Canada has about 60 cases, the vast majority in Quebec. In the province, the number of confirmed cases has gone from 25 to more than double in less than a week.

At this time, we are talking about a probable case when a person has symptoms of the virus and has had contact with a confirmed or probable case or has traveled to an area where a confirmed case has been detected. . People with no epidemiological link but with signs and symptoms associated with the disease are classified as suspicious.

In Africa, 7 of the 54 African countries reported the presence of the disease, and there were about three times more cases of smallpox than usual. According to the African Centers for Disease Control and Prevention, more than 1,400 suspected cases and 63 deaths have been reported in Cameroon, the Central African Republic, the Congo and Nigeria. Less than 50 cases have been confirmed, as screening capacity is limited in these countries.

Genetic sequencing has not been shown to be directly linked to the outbreak outside of Africa, according to health officials. The current outbreak suggests that the virus has spread worldwide without being detected for some time.

4. How does the virus spread?

The disease is usually transmitted from infected animals to humans, but it can also be spread by humans. It can be transmitted through close physical contact with an infected person, clothing or sheets.

However, some questions remain unanswered. For example, it is not known whether infected but asymptomatic people can spread the disease or whether the disease could be transmitted through the air, as is the case with measles or COVID-19. It is believed that air transmission is less common, but not impossible.

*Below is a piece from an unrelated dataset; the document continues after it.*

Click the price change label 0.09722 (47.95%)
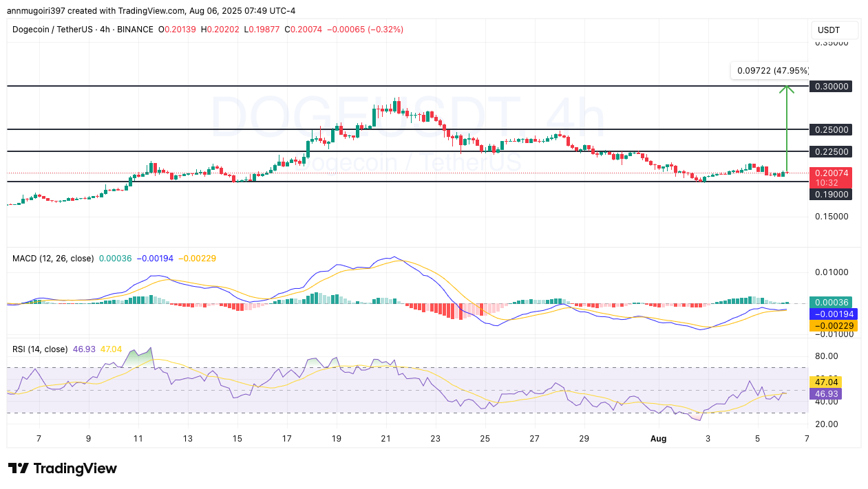pos(771,70)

Many of the cases involve men who have had sex with other men, but theWHO It is important to remember that simian smallpox is not considered a sexually transmitted disease. The disease would be transmitted due to close contact and not due to the sexual activity itself.

5. Can smallpox be prevented?

The smallpox vaccine is also 85% effective against simian smallpox, and it seems that the immunity conferred by vaccination lasts more than 25 years.

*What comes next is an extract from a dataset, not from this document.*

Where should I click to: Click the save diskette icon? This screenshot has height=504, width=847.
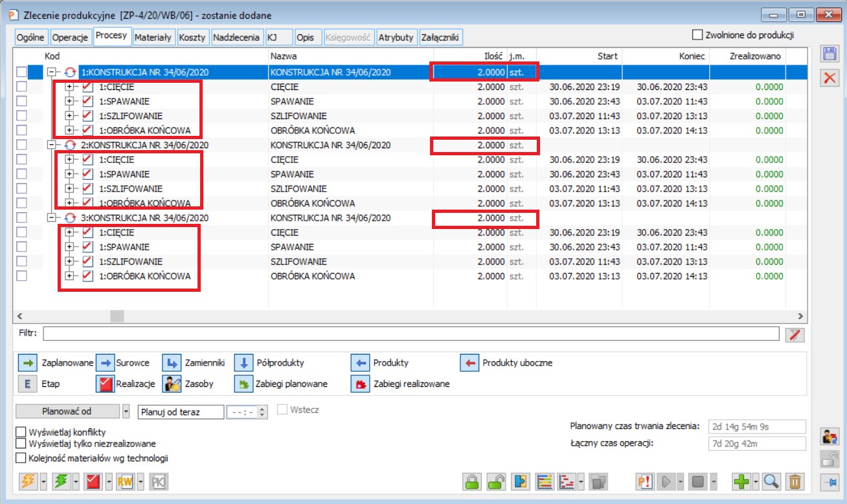[x=830, y=54]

However, routine immunization programs ended in Canada and around the world in the early 1970s.

Large-scale vaccination campaigns are not currently recommended. Several countries, including Canada and the United Kingdom, vaccinate some high-risk individuals, including those who have had close contact with people suspected of being infected.

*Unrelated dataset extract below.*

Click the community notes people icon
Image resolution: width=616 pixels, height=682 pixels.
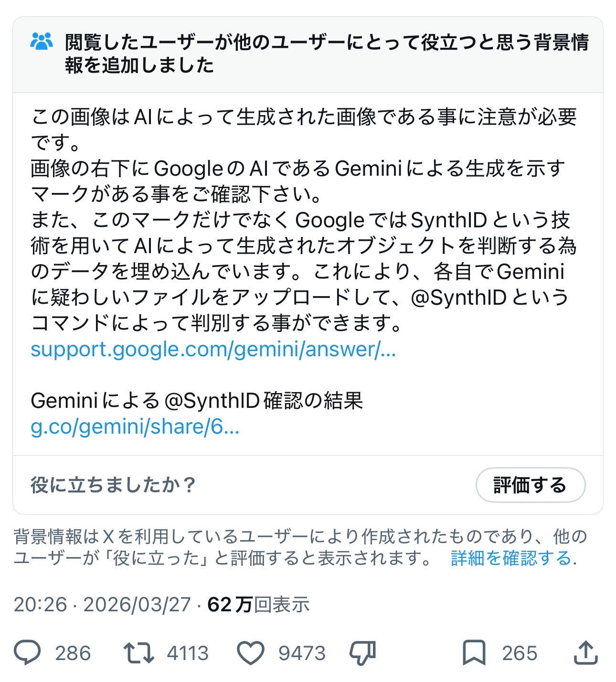[42, 43]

6. Why so many cases right now?

Health workers take samples.

Thousands of cases have been reported in parts of Africa in recent years.

Photo: Getty Images / Melina Mara

This is the first time that theWHO observes so many cases in so many countries at once, elsewhere than in Africa.

In 2003, a monkeypox epidemic struck the United States. Some 70 cases had been identified; none had led to a death.

However, many scientists are not surprised to see this explosion of cases around the world.

The number of cases of simian smallpox in Africa increases for several years (New window).

From 2005 to 2007, fewer than 800 cases were reported in the DRC. More than 2,800 suspected cases were reported in 2018 and then 3,800 in 2019.

In 2020, there were almost 6,300 cases, including 229 deaths. Cases were also on the rise in neighboring Sudan and the Republic of the Congo. In Nigeria, more than 500 cases have been reported since 2017.

Researchers had, by the way warn in 2010 (New window) that, because a large proportion of the population has never received the smallpox vaccine, the ape strain could spread beyond the Democratic Republic of the Congo.

In fact, the majority of cases in the Republic of the Congo in recent years are young people who have never been vaccinated against smallpox.

In addition, according to the same researchers, animal migration caused by climate change and deforestation fuel human-animal interactions, which facilitates the spread of viruses such as smallpox to humans.

The high number of cases in Africa, combined with more travel since the lifting of restrictions on the COVID-19 pandemic, may have created the ideal conditions for its rapid spread.

According to himWHO, there is still no concrete evidence that the virus has mutated. It should be noted that these orthopoxviruses tend to be fairly stable.